Modi cold-shoulders Badal on Khattar's day
The frost in ties between the Bharatiya Janata Party and the Shiromani Akali Dal (SAD) was visible during the swearing-in ceremony of Haryana chief minister Manohar Lal Khattar at Panchkula on Sunday.
The frost in ties between the Bharatiya Janata Party and the Shiromani Akali Dal (SAD) was visible during the swearing-in ceremony of Haryana chief minister Manohar Lal Khattar at Panchkula on Sunday.

Though seated in the front row on the dais, near BJP president Amit Shah, Punjab chief minister Parkash Singh Badal had no interaction with him after they had exchanged pleasantries.
Even Prime Minister Narendra Modi who walked in minutes before the ceremony failed to take note of Badal, who was sitting at an arm's length. Many top BJP leaders, including its chief ministers, union ministers and veterans such as LK Advani and Murli Manohar Joshi did greet Badal warmly, but he was isolated largely by the new BJP leadership of Shah and Modi.
Badal, who was in a formal blue suit, did not arrive with his deputy and son, Sukhbir Singh Badal, who is learnt to have "boycotted" the ceremony over a delayed invite. Since the Lok Sabha election results, the saffron party has been flexing its muscles in Punjab, where it has been playing second fiddle, so far, in the alliance with the SAD.
The deteriorating relations seemed to reach a flashpoint in the Haryana assembly elections, when Badal went all out in support of the Indian National Lok Dal (INLD) of the Chautalas, BJP's main opponents in the state. The voices of dissent against the Badals were clear within the Haryana BJP, as it was locked in a direct contest with the INLD for several assembly seats.

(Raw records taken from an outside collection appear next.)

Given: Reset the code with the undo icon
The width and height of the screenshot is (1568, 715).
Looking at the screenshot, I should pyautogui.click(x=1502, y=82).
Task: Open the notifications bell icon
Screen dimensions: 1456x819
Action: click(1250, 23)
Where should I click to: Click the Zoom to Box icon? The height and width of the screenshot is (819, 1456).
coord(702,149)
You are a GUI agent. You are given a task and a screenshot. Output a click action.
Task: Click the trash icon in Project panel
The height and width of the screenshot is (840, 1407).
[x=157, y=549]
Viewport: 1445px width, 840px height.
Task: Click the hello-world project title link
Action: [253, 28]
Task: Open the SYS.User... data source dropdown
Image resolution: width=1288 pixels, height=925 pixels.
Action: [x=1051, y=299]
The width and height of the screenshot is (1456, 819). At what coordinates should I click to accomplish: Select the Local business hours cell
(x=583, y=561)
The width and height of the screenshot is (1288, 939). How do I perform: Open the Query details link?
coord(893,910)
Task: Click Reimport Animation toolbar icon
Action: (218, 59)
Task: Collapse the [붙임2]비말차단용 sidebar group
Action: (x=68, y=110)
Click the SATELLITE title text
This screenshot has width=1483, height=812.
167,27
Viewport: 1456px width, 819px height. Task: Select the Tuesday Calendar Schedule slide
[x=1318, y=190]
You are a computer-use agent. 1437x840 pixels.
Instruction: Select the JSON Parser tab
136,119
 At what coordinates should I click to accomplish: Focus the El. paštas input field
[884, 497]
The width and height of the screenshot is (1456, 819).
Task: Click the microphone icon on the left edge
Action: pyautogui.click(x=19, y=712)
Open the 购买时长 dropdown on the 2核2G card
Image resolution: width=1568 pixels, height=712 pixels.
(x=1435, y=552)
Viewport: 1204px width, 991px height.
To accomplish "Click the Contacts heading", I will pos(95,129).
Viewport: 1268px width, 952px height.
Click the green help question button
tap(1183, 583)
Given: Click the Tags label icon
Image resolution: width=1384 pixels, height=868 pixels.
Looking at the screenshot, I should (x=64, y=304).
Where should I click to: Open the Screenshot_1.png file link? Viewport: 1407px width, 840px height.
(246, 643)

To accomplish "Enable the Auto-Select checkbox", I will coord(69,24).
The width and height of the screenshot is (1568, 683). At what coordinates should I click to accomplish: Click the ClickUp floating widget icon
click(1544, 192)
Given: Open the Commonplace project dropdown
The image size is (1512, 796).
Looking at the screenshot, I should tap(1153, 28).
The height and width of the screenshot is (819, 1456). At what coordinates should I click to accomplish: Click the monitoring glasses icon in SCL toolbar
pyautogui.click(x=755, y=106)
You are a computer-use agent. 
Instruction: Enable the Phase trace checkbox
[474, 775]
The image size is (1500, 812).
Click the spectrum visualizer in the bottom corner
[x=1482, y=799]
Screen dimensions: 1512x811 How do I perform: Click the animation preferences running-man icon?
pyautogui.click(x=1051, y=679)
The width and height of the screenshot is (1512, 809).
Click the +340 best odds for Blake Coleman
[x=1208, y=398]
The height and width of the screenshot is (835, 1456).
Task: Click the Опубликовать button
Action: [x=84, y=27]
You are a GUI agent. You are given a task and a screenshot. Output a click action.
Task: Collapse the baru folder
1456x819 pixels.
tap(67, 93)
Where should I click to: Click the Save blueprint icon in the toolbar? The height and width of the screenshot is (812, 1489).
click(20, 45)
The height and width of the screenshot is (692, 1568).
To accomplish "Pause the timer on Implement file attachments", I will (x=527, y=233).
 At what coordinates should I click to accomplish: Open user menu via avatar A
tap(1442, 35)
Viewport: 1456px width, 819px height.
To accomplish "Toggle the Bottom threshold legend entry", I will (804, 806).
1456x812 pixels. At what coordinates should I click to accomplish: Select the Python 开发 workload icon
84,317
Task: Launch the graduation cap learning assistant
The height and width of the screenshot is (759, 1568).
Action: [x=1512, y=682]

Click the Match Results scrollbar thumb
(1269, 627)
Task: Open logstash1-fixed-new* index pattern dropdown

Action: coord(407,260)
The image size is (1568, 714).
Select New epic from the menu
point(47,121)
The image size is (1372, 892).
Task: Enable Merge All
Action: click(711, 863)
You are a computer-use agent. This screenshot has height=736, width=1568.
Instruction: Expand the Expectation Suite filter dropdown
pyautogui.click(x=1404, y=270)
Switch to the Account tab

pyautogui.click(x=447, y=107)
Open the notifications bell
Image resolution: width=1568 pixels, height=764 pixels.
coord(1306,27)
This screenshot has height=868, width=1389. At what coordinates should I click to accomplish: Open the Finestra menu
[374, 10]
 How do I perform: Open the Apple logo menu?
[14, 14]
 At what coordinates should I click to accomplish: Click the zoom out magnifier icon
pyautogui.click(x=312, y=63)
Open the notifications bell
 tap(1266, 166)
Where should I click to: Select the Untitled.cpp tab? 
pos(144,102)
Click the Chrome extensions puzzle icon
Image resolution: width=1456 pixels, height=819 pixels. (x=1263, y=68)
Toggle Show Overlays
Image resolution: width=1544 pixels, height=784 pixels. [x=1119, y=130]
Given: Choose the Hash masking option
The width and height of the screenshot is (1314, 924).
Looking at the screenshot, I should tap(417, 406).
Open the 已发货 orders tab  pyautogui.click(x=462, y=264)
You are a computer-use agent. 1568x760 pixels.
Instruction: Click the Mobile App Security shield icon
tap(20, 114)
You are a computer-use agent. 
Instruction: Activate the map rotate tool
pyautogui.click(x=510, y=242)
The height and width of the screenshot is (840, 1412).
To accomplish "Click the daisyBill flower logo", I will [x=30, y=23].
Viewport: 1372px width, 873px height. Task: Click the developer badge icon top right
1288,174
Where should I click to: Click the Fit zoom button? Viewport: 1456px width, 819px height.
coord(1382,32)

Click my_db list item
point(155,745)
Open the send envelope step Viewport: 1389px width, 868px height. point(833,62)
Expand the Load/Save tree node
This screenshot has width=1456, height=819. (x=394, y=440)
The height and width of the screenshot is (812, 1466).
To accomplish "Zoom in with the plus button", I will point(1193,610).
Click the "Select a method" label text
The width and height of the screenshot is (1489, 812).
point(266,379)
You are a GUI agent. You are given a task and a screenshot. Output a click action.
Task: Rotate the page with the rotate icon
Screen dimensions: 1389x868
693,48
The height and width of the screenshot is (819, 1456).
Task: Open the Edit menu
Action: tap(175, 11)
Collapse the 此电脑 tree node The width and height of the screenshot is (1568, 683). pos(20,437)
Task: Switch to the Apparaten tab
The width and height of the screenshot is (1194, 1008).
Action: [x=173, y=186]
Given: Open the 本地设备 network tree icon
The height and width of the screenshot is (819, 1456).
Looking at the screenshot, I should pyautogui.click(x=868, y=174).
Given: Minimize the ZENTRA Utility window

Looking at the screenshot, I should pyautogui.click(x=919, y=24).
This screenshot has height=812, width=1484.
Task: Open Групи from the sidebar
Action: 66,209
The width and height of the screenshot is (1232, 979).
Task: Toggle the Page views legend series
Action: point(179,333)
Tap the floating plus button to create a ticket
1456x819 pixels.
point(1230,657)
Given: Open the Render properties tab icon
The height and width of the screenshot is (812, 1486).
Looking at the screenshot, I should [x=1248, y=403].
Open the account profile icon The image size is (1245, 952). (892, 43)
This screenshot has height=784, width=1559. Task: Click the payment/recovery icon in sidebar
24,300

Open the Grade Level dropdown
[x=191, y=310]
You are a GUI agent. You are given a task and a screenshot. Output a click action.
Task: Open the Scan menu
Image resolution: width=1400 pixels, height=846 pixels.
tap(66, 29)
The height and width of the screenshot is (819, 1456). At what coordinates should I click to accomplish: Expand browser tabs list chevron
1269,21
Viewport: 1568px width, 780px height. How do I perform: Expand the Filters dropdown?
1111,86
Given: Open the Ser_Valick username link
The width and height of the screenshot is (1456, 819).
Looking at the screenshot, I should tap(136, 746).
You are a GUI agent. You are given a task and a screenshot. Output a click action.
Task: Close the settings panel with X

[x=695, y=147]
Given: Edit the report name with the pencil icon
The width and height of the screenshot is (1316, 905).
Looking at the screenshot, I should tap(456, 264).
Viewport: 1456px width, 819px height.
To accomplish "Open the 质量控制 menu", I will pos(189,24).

Both Modi and Shah, and even union finance minister Arun Jaitley whom the Badals had wooed to contest from Amritsar only to see him lose have, so far, not given a sympathetic ear to the SAD. They gave the Punjab CM's daughter-in-law, Harsimrat Kaur Badal, an unimportant ministerial berth and denied his state both financial bailout and drought and flood relief recently.